Background: on modern HDD's the PC board in the unit contains a small microprocessor, a small BIOS with pre-programmed tasks, and some memory of a few types. This system runs its own checks on the unit in the background as it operates, and keeps track of things in its own storage facilities. None of this is exposed to the outside world, and Windows knows nothing of this. One of these is allocation and testing of sectors on the platters.

At the time that the HDD is first manufactured and the Low-Level Formatting is done (that is, writing the magnetic tracks and defining them into individual Sectors), many more Sectors are created than are needed for the specified capacity. Then they are all tested, and any defective Sectors marked off. Then the number of sectors needed for the specified capacity is assigned for use, and the remaining good ones are recorded in a table of Good Spare sectors for later use. Afterwards, during normal use whenever a sector is read, the quality of the signals coming back is assessed by the HDD's own mini system. If it decided the signals are erroneous or even just plain weak, it will re-read the sector to get the data correctly. Then it will replace that Sector with one of the Good Spares, writing the recovered data to that, and mark off the questionable sector as Bad and never to be used again. Then it will record the fact in the SMART tables that one more "Bad Sector" had to be replaced. So far, to the world outside the HDD, the unit has no problems at all. This process simply goes on all the time. BUT at some point (a pre-set limit), the SMART system sends out an error message that too many faulty sectors have been replaced. This means two things. One is that the stock of Good Spares is getting low, so continuing without remedial action risks getting to the point that there are no more Good Spares to use, and the automatic self-repair process will fail. The other is that as more failures develop, the rate of failure may be increasing, and that's a BIG warning that you should replace this HDD while the data on it are still good, and before a BIG failure means you can't actually get all your data back. For both reasons, this is a clear warning that you should replace this HDD soon while you can get a good clone copy made and before data is lost. (I had to do this recently because of this type of SMART error message. The cloning process took a longer time than normal because it kept finding faulty sectors, but the final clone copy on the new drive apparently had NO errors in it, and the operation was a success!)

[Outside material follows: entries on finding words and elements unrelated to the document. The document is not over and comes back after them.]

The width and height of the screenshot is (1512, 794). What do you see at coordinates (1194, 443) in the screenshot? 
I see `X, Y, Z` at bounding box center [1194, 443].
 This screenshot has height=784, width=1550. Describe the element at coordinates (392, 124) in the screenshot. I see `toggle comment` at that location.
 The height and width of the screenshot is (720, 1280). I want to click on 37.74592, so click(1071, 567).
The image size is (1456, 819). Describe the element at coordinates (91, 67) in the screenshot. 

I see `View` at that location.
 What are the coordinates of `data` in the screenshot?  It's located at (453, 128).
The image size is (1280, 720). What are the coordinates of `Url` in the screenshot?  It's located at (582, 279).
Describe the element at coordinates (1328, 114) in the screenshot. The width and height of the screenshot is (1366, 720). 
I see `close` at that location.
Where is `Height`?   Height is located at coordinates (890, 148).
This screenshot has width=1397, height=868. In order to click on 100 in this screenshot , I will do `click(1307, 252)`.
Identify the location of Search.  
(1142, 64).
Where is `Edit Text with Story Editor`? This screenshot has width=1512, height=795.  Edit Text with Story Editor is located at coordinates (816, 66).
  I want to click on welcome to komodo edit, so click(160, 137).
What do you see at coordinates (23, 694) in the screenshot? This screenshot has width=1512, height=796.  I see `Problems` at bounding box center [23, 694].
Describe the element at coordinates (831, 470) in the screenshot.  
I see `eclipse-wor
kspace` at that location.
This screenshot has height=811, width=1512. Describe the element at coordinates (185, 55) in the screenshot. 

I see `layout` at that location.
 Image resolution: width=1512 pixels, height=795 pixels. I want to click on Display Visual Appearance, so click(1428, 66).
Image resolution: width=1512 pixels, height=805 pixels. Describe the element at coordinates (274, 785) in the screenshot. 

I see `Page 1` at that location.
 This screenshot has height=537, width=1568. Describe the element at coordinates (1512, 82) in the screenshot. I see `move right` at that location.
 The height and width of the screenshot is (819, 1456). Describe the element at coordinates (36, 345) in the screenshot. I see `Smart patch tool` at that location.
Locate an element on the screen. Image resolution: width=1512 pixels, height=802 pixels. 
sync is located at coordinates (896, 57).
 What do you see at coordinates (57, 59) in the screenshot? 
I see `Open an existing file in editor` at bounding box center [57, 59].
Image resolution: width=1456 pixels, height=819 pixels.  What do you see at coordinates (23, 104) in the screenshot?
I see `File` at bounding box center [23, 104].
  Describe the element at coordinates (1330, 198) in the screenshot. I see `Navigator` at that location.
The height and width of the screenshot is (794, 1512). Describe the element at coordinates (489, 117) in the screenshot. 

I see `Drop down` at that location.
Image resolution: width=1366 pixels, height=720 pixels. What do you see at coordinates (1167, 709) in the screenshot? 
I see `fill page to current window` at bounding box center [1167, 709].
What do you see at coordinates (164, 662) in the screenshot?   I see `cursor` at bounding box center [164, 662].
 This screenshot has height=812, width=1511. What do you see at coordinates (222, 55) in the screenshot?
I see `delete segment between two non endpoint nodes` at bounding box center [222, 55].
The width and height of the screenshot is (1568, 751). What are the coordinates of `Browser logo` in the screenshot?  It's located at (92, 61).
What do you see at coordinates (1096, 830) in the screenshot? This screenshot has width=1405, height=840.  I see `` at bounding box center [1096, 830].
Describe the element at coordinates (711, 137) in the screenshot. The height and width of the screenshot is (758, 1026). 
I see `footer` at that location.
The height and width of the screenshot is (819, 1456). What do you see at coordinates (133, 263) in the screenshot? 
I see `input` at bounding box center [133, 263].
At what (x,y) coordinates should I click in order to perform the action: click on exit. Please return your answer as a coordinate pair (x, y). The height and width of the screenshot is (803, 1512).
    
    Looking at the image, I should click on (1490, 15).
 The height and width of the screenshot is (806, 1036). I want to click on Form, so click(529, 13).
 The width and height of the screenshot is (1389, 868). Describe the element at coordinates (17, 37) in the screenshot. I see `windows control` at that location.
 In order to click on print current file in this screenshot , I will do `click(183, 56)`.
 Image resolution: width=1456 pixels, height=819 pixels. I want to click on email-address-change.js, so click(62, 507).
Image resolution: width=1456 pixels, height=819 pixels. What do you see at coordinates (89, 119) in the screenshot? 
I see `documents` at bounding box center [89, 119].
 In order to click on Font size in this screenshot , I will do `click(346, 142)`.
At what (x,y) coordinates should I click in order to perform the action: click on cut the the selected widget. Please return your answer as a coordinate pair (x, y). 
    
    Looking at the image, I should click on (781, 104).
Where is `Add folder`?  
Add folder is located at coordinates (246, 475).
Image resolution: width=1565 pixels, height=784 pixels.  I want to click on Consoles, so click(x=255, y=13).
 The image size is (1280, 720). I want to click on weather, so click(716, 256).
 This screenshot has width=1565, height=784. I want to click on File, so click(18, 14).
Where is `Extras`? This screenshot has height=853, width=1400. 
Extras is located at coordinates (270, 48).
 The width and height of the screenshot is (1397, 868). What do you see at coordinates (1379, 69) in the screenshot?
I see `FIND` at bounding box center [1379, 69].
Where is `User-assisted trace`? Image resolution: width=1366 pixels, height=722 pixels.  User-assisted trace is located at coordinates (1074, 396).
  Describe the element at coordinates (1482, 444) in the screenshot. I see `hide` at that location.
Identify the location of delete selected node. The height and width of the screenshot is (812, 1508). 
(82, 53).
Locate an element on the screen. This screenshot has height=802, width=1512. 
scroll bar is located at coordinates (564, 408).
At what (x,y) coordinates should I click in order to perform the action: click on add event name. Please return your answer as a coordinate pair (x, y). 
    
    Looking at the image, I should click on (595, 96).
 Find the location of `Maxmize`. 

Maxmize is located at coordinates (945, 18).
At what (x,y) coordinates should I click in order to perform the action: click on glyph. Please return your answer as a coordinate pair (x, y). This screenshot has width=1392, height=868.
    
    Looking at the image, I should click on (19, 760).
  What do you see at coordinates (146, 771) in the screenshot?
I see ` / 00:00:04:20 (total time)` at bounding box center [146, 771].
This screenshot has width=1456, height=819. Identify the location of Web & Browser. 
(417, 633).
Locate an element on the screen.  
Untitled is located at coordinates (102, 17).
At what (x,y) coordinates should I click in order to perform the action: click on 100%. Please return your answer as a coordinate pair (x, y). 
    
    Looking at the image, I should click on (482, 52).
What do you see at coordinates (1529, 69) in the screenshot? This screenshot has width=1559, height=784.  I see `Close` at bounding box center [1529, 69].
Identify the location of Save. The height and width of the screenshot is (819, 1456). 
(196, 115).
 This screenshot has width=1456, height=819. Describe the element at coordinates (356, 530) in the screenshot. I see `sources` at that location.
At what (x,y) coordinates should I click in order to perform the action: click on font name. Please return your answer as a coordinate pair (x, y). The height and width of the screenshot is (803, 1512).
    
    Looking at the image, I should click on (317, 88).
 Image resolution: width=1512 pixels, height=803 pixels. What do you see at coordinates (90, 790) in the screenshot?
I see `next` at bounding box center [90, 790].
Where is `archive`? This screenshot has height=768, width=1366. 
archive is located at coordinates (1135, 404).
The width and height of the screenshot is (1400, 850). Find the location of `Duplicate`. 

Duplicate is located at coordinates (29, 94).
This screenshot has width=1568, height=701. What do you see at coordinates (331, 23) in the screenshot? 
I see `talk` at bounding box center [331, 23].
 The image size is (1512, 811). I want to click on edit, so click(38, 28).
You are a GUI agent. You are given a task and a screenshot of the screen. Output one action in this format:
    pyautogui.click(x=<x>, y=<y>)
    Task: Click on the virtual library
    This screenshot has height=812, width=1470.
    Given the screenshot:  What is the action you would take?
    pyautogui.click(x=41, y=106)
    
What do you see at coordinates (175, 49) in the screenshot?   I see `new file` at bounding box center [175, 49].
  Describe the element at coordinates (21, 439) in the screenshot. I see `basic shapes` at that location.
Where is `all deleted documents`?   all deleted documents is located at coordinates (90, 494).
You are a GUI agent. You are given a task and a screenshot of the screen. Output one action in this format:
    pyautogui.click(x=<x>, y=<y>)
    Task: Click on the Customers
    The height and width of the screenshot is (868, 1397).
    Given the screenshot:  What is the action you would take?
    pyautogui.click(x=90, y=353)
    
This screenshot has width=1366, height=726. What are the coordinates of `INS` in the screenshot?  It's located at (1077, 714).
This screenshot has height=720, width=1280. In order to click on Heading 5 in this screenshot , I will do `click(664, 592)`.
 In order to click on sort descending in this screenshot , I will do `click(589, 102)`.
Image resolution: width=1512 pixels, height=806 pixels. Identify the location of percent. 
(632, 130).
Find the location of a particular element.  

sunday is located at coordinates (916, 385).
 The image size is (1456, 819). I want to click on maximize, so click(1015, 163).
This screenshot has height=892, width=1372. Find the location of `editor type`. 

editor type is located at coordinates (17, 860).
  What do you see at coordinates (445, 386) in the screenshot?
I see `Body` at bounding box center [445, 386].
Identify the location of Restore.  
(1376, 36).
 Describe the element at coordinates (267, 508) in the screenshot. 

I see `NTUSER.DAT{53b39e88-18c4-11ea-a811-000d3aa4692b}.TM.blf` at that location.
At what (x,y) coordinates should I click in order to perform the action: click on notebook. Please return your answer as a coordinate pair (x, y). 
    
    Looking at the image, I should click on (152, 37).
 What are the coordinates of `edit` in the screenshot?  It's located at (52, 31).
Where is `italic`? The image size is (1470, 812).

So, that's the process of self-diagnosis and -repair on modern drives. Now there is a way to use this to "fix" - well, HIDE, really - a drive with this trouble. In Data Lifeguard one tool you will find is a Zero Fill of the HDD. BE AWARE- this process COMPLETELY DESTROYS all data on that HDD, so you will have to be able to restore everything on it later. A backup or clone copy on another unit is necessary. (Maybe you feel you already have such a copy - your old HDD.) If you run a Zero Fill on your WD used drive, the process will write all zeros to EVERY sector in use on the unit. As part of the background work, though, that also means that every write will be followed by a read and assessment of the signal quality and data integrity of that sector; any deficient sector will be replaced by a Good Spare automatically. If all goes well, by the time the Zero Fill is finished, there will be NO "Bad Sectors" in use at all. When it is done and you Partition the HDD and then run a Full Format on it under Windows, there will be no "Bad Sectors" discovered by Windows, and its own updated internal table will be empty.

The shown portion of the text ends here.